◆ **What you have to do**
Scan the listing for "settings" and copy out each line that has it.

◆ **Available data**
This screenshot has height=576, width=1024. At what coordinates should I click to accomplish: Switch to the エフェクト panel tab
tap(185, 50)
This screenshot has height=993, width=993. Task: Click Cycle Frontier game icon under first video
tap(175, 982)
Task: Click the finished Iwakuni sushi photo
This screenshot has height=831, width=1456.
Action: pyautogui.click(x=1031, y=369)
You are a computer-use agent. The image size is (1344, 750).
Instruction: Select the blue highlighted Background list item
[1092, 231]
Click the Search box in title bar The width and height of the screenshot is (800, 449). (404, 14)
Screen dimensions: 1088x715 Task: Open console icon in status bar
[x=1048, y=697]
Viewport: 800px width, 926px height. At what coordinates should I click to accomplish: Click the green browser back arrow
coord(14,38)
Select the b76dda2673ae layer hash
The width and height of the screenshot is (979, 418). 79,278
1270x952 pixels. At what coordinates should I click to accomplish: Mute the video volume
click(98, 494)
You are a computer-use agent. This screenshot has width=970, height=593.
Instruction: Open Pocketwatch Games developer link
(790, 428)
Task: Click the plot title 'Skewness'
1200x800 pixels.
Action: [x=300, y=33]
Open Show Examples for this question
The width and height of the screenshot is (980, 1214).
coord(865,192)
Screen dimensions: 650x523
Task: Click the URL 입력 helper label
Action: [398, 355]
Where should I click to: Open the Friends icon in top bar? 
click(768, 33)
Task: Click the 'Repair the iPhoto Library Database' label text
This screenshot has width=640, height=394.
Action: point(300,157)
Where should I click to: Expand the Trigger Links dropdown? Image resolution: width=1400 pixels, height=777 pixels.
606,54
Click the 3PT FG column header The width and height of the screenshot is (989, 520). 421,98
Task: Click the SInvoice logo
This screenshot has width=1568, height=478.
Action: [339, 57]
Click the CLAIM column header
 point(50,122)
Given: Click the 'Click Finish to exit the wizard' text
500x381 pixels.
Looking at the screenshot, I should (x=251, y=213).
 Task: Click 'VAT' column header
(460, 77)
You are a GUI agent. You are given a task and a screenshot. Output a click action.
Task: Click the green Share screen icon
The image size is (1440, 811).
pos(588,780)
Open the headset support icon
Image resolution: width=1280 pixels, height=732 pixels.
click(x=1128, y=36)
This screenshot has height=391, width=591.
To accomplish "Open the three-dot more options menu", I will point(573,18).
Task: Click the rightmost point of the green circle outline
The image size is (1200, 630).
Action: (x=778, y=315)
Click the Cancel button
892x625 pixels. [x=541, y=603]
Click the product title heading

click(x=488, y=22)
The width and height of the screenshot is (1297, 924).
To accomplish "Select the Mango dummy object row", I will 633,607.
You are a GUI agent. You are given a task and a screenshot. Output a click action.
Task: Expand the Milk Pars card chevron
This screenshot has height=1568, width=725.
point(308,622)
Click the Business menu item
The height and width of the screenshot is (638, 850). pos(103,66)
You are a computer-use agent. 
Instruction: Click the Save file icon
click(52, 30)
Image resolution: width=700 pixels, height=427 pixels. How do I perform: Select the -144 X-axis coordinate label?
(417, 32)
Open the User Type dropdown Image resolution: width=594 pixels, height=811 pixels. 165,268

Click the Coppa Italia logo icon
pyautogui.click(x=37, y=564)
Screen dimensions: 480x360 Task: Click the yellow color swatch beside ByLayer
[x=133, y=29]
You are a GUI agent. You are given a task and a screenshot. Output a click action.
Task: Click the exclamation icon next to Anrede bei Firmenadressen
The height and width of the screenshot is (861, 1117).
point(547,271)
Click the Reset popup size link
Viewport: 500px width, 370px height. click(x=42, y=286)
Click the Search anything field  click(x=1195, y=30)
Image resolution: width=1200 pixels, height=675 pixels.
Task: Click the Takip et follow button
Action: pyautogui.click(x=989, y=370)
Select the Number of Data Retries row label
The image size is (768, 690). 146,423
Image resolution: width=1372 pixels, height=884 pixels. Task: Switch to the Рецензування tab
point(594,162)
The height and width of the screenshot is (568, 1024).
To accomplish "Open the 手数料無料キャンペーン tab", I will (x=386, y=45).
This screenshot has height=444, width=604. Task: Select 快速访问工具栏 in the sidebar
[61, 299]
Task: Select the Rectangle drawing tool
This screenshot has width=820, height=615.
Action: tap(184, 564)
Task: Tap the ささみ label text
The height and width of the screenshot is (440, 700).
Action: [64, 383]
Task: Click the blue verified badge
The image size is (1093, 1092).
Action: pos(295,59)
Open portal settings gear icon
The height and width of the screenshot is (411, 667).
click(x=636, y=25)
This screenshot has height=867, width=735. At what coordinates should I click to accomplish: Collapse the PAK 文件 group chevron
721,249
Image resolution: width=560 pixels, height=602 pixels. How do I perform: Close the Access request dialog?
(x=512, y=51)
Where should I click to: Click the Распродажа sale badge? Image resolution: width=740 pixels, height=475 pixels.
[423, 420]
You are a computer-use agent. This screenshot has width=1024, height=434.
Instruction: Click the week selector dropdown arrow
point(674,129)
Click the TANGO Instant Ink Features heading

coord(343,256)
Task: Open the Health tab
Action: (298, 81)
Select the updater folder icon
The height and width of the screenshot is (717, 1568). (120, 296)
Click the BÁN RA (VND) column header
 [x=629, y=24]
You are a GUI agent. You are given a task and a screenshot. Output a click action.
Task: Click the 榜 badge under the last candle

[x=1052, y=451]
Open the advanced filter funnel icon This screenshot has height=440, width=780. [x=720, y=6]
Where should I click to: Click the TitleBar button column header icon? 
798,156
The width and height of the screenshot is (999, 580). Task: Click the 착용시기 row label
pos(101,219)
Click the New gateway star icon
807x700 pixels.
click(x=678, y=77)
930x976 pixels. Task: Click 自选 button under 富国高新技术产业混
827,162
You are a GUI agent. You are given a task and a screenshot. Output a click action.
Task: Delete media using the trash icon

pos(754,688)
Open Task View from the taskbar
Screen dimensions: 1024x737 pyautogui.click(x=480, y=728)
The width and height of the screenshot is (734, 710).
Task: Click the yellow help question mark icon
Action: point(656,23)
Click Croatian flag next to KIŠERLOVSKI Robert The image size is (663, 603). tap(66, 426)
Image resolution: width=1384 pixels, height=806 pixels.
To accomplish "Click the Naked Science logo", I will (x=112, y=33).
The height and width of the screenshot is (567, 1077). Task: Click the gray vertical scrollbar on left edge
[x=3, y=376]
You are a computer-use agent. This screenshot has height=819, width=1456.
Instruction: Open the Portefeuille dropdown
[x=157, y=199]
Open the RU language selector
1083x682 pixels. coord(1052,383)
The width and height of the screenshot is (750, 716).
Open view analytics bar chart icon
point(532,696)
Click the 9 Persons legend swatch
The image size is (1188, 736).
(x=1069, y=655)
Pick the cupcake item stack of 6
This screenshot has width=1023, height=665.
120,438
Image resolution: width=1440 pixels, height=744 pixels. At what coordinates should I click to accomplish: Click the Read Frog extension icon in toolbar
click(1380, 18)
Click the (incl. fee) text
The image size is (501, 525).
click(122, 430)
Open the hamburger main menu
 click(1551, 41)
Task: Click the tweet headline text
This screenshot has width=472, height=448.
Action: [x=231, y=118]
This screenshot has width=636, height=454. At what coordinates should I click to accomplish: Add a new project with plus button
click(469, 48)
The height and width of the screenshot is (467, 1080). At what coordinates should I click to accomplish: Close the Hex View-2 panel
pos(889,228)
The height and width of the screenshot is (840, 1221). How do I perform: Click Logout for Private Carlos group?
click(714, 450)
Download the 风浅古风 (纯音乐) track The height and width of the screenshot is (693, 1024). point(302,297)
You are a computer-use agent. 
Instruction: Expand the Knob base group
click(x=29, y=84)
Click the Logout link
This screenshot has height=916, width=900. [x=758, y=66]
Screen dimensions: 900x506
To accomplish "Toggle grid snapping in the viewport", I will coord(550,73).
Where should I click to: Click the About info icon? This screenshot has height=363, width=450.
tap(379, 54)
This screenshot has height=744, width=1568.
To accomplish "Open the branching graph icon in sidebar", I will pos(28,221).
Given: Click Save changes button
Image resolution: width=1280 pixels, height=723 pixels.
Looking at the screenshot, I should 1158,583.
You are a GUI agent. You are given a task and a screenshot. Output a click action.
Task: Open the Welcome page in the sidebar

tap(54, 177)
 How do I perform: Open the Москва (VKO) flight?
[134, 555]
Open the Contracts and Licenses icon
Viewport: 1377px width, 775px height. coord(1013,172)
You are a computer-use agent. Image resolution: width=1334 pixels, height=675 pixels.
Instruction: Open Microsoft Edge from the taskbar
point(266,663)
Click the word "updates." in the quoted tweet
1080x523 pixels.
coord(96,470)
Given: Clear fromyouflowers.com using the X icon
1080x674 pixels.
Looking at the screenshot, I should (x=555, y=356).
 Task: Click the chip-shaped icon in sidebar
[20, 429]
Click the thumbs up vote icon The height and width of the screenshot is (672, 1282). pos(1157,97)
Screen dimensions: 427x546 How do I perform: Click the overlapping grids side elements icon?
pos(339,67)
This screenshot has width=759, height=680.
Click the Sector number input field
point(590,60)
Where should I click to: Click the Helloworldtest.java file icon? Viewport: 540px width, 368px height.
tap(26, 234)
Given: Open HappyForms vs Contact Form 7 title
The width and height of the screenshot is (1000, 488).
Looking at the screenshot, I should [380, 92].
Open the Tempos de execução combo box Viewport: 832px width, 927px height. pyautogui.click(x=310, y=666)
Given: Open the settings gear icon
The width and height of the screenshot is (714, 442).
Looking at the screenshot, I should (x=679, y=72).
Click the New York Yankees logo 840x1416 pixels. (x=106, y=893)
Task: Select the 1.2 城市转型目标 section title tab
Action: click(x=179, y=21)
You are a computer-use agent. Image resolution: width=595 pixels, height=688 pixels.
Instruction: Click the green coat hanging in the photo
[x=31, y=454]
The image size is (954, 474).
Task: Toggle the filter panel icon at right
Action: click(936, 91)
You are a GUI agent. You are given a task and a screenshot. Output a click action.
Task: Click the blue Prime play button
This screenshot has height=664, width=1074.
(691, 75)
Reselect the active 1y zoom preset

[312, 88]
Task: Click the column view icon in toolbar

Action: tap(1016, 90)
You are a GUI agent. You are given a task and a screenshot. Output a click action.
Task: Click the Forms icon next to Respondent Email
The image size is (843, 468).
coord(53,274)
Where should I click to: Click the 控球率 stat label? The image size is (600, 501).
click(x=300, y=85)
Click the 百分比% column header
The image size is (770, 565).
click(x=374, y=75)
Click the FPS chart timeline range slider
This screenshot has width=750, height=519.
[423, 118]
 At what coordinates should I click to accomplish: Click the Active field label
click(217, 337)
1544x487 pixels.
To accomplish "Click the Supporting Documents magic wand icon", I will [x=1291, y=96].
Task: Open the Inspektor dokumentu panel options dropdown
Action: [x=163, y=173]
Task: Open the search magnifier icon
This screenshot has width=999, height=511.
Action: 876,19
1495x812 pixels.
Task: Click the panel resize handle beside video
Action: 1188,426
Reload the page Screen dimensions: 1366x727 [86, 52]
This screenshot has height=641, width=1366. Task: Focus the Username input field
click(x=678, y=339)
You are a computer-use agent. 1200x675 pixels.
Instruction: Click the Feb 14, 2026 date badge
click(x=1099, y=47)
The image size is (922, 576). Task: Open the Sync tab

◆ **Expected answer**
Open portal settings gear icon
Given: Open the settings gear icon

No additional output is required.